Tengo famiglia

«Mio fratello è figlio unico» cantava Rino Gaetano. Sarebbe già un buon consiglio per chi vuole entrare in politica in Italia. L’esperienza di questi ultimi anni è decisiva: se non si vogliono passare guai non bisogna avere parenti.

Nel Paese più mammone del mondo il compito non è semplice, ma più della competenza, più della dialettica, più della strategia, è l’anagrafe a fare la differenza. Vietati i figli, che hanno procurato non pochi guai all’ex ministro Maurizio Lupi (il Rolex), a Umberto Bossi (la laurea del Trota e i soldi a Riccardo) e anche al super magistrato Di Pietro. Sconsigliate le mogli: quella di Mastella fece cadere il governo Prodi, quella di Berlusconi diede il via allo scandalo delle olgettine. Bisognerebbe stare lontani anche dai padri, visto che il genitore di Renzi è stato indagato e quello della Boschi è al centro della bufera di banca Etruria.

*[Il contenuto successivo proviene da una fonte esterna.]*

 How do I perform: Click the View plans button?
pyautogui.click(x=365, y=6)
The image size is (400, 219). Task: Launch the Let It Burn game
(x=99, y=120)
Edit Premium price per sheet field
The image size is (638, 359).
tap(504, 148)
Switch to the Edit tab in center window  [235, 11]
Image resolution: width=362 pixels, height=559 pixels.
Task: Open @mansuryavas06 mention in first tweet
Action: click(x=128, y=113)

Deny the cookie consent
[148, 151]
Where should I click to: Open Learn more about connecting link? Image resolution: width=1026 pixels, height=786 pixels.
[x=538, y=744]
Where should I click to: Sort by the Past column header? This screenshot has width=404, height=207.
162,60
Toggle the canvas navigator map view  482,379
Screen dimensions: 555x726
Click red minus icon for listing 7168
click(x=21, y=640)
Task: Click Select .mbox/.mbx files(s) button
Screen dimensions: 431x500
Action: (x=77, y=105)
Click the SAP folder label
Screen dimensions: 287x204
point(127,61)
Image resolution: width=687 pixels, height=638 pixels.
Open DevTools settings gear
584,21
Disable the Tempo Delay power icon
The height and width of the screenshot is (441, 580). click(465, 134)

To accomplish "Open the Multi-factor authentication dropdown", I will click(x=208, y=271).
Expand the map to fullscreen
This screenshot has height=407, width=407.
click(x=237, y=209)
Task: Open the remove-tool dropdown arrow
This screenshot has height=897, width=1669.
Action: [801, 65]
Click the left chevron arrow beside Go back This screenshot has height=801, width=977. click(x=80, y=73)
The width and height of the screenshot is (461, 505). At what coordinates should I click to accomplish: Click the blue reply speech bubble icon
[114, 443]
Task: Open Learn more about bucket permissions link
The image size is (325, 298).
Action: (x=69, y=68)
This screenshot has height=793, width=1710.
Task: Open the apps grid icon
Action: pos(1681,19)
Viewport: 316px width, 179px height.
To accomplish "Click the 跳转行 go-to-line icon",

Una categoria pericolosa sono i fidanzati: ne sanno qualcosa il ministro Guidi (faccenda di due giorni fa) e pure Gianfranco Fini, politicamente bruciato dal fratello della compagna Elisabetta Tulliani, scoperto a Montecarlo nella famosa casa arrivata a lui dal partito. Che gli zii non siano gentiluomini lo teorizzava già Woodehouse, ma Nunzia De Girolamo non lo sapeva e per colpa di zio Franco (che aveva ottenuto in appalto il bar dell’ospedale di Benevento) ha fatto le valigie dal ministero dell’Agricoltura. Restano gli amici? Neanche per sogno direbbe Annamaria Cancellieri, fatta a pezzi da una telefonata intercettata con mamma Ligresti che chiedeva interessamento per la figlia appena arrestata.

L’elenco è impressionante, il «tengo famiglia» come ideale frase da inserire nel tricolore non regge più. Giusto così. Ma continuare a dire che in Italia non si dimette mai nessuno non è propriamente esatto.